Sputum is a pathological secretion released from the respiratory tract with coughing.
The amount of sputum secreted per day ranges from 2-3 spittings (in acute bronchitis, in the initial stage of pneumonia) to 1-2 liters (in bronchiectasis, pulmonary edema, etc.).
Usually, sputum is odorless, but when it stagnates and putrefactive bacteria enter it, the sputum becomes foul-smelling (putrefactive bronchitis, bronchiectasis, gangrene of the lung, malignant tumor with decay).

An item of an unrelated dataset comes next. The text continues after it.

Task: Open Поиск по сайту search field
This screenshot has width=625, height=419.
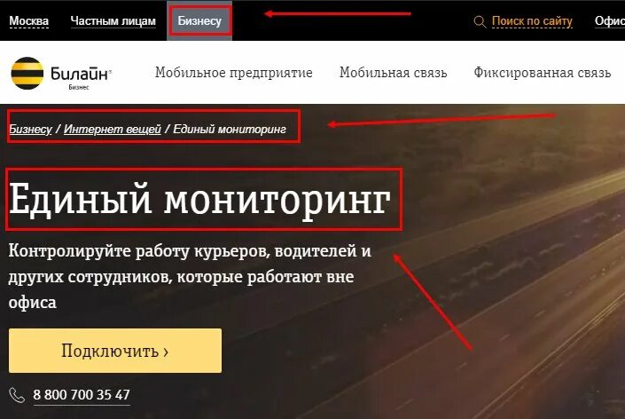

The color, transparency and consistency of sputum depend on its composition or on the accidental admixture of food or inhaled substances (coal dust, paint dust particles, etc.). Sputum can be watery and transparent, viscous and glassy, cloudy, yellow-green, gray, with streaks or clots of blood, homogeneously colored with blood, etc. Sputum is especially viscous in lobar pneumonia, during an attack of bronchial asthma, at the initial stage of banal inflammatory processes in the respiratory tract.
The stratification of sputum is determined by collecting it in sufficient quantity in a transparent glass vessel. In some diseases accompanied by the release of a large amount of sputum (putrefactive bronchitis, bronchiectasis, gangrene of the lung, malignant tumor with decay, sometimes tuberculosis of the lungs with the presence of caverns), sputum is divided into 3 layers when standing. The upper layer is opaque, whitish or greenish, sometimes foamy - consists of purulent fractions, a large amount of mucus and small air bubbles. The middle layer is grayish in color, more transparent liquid. The lower layer is greenish-yellow, loose, flocculent, consisting of detritus and purulent bodies.